**Text segment:**
________________________________________

01 September 2008

Dept. of Things Your Mother Told You:
Digital Hygiene

MOST PEOPLE WASH their hands on a regular basis: before eating, after using the restroom, when their hands are soiled, &c. At least one hopes most people do. Handwashing is probably one of the simplest yet most effective measures in safeguarding the public health, something practically everyone can do and something absolutely everyone should.

Case in point: there's an outbreak of a nasty bacterial infection in a Canadian hospital. According to the CDC, the bacteria, clostridium difficile, causes "diarrhea, fever, nausea," and may occasionally lead to sepsis and, rarely, to death. Clostridium can spread easily if those in an environment with the bacteria do not wash their hands regularly and thoroughly, especially after using the bathroom. Perhaps the staff of the hospital in question should review the WHO or CDC guidelines for handwashing. Some key points:
  • Time is critical. Washing your hands should take no less than 20 seconds. The WHO estimates the whole process, from turning on the tap to turning it off, should take no more than 60 seconds.
  • Be thorough. Both guides put emphasis on washing the entirety of both hands. The places most people miss? The back of the hand and in between the fingers. The WHO guide provides step-by-step instructions that cover the entire hand.
  • No hot water. You should wash your hands with warm or lukewarm water. This is more of an issue of comfort than anything else. Handwashing with hot water for 20-30 seconds would be rather difficult. Furthermore, there is no evidence to suggest that using hot water is more effective than cold; time and thoroughness in washing are the major factors.
  • Use an alcohol-based hand sanitzer instead of washing. Obviously, if your hands are soiled, you should wash them. But if the goal is just to kill germs, alcohol-based hand sanitizer does the trick.

01 May 2008

Dept. of Uninformed Politicians:
Debate? We Don't Need No Stinkin' Debate

SO JOHN MCCAIN wants a moratorium on the federal gas tax to provide consumers with relief from the current gas prices now averaging around $3.62 per gallon. Hillary Clinton wants to do the same. Barack Obama, apparently the sole voice of reason in this "debate," thinks the whole idea is a political stunt. Indeed, Obama has hit the nail on the head here, preferring sound economics to sound politics. The proposal supported by McCain and Clinton does very little to actually stem the rise of prices. In fact it will do precisely nothing. Why? As has been explained by countless commentators (and as would be understood by anyone who took Microecon 101 in college), eliminating the tax does nothing to prices, as prices, broadly, are set by (wait for it)...SUPPLY and DEMAND. Get rid of the tax and the oil companies will adjust. For oil companies, the price of a gallon of gas is ~$3.15 with the additional ~$0.47 coming from state and federal taxes. Lose the federal taxes, and oil companies will not sit idly by, but will raise their prices to maintain equilibrium. Gas will still cost around $3.62 per gallon, but the ~$0.18 that would have gone to the feds will now go to (surprise!) the oil companies.

________________________________________

**Required actions:**
1) Reproduce the passage of the blog posts between "Dept. of Things" and "absolutely everyone should.", inclusive.
2) According to the blog posts, what is the minimum amount of time that washing your hands should take?
3) Write the next part of the blog posts, picking up after their final sentence.

**Data for analysis:**
________________________________________

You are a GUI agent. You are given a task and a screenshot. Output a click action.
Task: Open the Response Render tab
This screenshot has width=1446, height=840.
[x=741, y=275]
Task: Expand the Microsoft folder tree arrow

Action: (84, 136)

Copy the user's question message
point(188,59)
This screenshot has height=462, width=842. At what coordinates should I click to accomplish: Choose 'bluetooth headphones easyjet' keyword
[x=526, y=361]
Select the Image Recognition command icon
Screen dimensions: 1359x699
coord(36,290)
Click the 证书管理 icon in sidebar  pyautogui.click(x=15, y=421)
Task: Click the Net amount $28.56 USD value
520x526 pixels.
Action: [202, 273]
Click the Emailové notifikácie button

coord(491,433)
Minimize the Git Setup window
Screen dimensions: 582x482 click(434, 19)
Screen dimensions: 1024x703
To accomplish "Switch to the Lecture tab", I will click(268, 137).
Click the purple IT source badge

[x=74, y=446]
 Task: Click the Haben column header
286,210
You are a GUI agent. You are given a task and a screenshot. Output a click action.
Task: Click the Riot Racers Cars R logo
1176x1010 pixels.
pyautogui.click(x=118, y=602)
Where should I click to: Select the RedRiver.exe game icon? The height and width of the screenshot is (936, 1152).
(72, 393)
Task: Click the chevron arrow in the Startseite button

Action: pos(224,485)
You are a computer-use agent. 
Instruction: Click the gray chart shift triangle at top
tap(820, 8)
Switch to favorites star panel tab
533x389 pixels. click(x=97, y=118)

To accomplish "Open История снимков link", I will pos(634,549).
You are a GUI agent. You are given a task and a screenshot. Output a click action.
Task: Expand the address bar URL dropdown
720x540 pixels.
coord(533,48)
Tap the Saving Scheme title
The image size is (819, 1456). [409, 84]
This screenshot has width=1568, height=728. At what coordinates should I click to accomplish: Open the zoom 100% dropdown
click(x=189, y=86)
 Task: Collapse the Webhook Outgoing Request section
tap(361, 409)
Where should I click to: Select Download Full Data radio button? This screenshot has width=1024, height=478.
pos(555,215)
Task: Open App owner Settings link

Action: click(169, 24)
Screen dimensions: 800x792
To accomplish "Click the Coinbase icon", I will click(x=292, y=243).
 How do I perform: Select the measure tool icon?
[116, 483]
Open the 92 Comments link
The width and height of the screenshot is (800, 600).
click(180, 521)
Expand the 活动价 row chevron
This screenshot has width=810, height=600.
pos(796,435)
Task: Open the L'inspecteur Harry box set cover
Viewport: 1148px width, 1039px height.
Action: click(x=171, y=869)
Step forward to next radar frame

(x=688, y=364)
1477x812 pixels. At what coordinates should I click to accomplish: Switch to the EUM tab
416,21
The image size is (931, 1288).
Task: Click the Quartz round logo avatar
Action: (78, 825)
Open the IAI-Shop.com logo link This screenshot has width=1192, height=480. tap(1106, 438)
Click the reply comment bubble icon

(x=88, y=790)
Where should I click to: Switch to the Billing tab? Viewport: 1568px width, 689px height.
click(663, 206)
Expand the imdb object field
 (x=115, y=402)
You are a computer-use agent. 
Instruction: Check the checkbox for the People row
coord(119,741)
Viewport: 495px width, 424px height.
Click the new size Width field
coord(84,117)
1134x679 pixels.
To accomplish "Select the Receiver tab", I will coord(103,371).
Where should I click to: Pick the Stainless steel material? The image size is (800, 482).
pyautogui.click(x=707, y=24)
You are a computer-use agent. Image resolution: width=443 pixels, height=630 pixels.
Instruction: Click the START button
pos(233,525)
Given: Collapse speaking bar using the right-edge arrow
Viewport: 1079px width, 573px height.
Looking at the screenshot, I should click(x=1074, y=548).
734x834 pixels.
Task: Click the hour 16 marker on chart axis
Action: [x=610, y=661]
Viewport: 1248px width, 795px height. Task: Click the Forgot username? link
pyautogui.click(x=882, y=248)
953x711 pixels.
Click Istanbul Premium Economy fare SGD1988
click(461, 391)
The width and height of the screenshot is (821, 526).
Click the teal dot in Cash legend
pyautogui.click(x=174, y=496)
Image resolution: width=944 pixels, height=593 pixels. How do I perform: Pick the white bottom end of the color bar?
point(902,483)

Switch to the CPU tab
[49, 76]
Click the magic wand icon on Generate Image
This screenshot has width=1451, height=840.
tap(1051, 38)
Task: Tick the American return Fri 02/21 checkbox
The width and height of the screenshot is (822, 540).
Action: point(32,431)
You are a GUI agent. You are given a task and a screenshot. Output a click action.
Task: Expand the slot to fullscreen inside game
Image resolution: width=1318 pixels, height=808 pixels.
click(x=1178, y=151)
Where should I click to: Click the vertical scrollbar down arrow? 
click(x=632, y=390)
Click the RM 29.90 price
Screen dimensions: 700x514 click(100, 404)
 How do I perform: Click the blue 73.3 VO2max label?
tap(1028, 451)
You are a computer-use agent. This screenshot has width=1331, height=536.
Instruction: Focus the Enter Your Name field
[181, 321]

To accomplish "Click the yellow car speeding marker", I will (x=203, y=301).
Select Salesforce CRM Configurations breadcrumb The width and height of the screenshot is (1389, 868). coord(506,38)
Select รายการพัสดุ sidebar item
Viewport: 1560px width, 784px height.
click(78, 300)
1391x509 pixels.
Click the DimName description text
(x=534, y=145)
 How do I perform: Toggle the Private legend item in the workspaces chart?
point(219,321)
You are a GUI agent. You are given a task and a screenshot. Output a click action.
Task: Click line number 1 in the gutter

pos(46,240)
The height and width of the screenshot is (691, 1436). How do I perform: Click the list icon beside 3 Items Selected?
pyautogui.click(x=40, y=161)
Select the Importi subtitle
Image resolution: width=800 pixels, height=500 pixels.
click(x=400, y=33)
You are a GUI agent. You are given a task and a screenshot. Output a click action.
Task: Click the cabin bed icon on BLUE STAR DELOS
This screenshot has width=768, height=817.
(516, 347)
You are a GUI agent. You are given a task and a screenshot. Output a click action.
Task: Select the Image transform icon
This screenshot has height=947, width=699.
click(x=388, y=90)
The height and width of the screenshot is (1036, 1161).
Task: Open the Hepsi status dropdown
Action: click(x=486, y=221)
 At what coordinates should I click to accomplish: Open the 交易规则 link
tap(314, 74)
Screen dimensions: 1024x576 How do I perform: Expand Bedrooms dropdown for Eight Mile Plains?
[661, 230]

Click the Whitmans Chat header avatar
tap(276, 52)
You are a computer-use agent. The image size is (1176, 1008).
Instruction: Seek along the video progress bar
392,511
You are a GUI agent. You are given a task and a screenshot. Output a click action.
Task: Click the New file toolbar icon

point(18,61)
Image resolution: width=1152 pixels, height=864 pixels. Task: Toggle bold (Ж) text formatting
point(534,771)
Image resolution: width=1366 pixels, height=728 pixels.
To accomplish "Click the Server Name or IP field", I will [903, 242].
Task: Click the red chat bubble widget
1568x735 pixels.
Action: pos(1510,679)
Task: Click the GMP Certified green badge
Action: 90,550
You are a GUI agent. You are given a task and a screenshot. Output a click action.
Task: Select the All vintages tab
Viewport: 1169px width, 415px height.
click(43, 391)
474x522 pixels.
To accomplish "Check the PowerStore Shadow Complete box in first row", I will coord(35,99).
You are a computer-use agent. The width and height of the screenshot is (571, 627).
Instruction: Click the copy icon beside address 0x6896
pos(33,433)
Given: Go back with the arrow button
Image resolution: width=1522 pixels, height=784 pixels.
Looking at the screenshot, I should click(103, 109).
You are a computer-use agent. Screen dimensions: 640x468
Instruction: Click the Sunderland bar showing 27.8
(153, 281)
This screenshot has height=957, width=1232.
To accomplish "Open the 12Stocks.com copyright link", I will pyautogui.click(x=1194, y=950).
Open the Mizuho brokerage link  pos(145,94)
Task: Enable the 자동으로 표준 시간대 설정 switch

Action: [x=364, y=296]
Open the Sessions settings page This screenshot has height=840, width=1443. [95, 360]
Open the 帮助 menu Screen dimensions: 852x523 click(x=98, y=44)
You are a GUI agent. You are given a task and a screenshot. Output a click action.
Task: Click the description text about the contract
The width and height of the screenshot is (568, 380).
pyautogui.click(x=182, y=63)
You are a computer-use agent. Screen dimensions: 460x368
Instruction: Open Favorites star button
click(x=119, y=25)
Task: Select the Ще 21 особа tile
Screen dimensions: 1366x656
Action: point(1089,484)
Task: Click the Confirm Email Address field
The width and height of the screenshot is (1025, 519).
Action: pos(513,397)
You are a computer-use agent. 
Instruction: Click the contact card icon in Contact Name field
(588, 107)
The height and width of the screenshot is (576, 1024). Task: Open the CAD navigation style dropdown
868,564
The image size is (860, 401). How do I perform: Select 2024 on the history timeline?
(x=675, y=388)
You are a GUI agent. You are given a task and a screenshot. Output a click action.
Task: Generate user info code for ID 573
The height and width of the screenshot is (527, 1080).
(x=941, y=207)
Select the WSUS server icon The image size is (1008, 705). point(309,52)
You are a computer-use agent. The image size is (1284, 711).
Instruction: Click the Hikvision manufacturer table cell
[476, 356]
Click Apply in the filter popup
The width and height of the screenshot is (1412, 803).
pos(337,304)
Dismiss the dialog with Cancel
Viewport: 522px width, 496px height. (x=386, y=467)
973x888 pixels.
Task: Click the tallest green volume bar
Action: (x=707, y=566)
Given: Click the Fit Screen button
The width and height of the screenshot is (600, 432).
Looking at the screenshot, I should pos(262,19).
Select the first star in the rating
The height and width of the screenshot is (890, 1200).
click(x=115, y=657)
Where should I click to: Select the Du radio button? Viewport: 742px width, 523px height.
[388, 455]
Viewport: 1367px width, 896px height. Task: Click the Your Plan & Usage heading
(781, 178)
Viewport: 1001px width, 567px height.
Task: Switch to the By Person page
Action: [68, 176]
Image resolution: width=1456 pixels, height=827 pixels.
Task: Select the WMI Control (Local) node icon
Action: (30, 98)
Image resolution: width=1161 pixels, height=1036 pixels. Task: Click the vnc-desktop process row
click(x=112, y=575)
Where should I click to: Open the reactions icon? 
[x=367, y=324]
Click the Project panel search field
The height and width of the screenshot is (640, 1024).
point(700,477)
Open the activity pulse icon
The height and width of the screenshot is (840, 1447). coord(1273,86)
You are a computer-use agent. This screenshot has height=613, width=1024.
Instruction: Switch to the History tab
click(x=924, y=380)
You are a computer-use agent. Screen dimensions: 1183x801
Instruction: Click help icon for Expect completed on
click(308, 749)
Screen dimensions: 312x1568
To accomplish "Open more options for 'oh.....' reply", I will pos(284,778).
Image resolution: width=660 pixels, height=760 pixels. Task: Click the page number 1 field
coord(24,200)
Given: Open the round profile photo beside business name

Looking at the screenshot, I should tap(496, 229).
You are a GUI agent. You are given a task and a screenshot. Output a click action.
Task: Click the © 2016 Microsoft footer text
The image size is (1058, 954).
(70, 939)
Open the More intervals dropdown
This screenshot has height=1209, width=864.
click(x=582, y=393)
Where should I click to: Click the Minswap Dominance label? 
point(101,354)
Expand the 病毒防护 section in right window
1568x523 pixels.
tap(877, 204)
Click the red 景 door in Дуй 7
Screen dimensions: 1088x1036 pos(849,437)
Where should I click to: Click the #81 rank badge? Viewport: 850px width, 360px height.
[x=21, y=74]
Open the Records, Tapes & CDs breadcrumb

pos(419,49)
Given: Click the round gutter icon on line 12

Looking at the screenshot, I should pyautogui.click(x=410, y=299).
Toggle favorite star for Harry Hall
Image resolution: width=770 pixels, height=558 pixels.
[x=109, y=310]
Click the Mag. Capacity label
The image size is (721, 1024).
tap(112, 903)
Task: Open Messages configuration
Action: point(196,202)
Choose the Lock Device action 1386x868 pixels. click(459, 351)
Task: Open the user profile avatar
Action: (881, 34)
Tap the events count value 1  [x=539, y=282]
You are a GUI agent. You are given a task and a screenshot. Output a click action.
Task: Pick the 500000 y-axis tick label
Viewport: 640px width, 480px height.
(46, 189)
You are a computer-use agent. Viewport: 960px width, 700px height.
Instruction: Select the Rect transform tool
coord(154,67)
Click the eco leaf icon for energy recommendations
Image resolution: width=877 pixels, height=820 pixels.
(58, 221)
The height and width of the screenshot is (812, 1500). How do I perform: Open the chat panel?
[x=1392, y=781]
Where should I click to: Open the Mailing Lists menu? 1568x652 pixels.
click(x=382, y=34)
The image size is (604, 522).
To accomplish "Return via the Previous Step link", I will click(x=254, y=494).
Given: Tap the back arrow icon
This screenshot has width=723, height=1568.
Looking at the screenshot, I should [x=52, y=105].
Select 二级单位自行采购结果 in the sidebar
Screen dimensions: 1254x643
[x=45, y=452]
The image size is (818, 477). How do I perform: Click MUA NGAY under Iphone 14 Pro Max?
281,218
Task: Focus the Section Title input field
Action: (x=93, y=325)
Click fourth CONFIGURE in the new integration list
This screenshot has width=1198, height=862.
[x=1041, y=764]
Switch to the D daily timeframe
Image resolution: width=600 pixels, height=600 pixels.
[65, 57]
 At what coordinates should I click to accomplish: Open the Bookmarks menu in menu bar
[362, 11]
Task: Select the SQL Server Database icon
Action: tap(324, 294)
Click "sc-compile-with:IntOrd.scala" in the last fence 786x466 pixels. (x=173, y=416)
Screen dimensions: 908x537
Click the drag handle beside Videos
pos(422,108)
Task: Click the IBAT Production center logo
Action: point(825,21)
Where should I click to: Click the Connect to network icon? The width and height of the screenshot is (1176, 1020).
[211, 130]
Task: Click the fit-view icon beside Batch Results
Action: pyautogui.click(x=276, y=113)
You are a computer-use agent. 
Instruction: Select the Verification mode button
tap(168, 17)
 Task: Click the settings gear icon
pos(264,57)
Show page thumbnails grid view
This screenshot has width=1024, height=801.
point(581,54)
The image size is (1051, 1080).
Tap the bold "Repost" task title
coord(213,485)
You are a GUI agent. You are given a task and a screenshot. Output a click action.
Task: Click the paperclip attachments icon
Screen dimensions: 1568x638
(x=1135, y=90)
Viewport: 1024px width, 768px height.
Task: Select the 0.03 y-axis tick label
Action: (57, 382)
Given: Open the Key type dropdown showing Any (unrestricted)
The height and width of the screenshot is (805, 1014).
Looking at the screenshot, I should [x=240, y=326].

________________________________________

**Task answers:**
1)
Dept. of Things Your Mother Told You:
Digital Hygiene

MOST PEOPLE WASH their hands on a regular basis: before eating, after using the restroom, when their hands are soiled, &c. At least one hopes most people do. Handwashing is probably one of the simplest yet most effective measures in safeguarding the public health, something practically everyone can do and something absolutely everyone should.

2) No less than 20 seconds.

3)
Want lower gas prices? Drive less. Lower demand leads to lower prices. Or you could magically increase the supply of oil.

Granted my little screed has oversimplified the oil market. There are other, macroeconomic considerations (e.g., the weak dollar) that contribute to gas prices being so high. My apologies to any economists reading this.

***

On a lighter note, I found this during my search for a source on the aforementioned "debate."

11 April 2008

Dept. of Transit:
Some Notes from Heathrow

Some musings I recorded during a meal of haddock, chips and Guinness at Heathrow:

TRAVEL AT HEATHROW inevitably involves what feels like an inordinate amount of walking and transportation to some other region of the sprawling complex that is London's largest airport. This may very well be the result of the stress of travel as well as the fact that airport diagrams, like subway maps, are not drawn to scale, making very large distances appear to be easily negotiated.

***

My waitress has checked on me twice in the past five minutes. Does the proximity of a particular space to another space that is transient in nature make the first space transient by association? Applied to my meal, am I expected to leave this restaurant, which is a rather warm and fairly inviting environment, more quickly and is the service to be more harried than it usually would be, because I am in an airport?

***

This next month is going to be painful...this next week, too, though the distracting power of work might save me from the full brunt to the melancholic torrent that will no doubt flood my psyche in the coming days. its deluges recalling the tears shed before my departure; its winds redolent of the cool breeze that rippled through the air as I left Budapest, yet a hundred times stronger. O, the violence of raw memories.

***

Can't quite place that woman's accent (the waitress)...cute though...

***

The PA system is butchering Don McClean's one, and essentially only, hit song.

***

Watching darts is like watching poker or bowling. What makes a sport worthy of popular attention, anyway? Who watches darts (besides those held captive in overpriced airport restaurants)?

***

Beveled corners on the vinegar bottle. Hmmm...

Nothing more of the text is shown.